→ **TASK DESCRIPTION**:
Would you print the records as they stand, down to the last character?
---- SUPPLIED MATERIAL
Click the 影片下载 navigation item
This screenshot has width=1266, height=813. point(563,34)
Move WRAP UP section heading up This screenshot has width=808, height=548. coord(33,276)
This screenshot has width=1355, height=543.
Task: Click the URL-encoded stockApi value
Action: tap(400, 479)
--------
→ **RESPONSE AREA**:
Click the 影片下载 navigation item
This screenshot has width=1266, height=813. point(563,34)
Move WRAP UP section heading up This screenshot has width=808, height=548. coord(33,276)
This screenshot has width=1355, height=543.
Task: Click the URL-encoded stockApi value
Action: tap(400, 479)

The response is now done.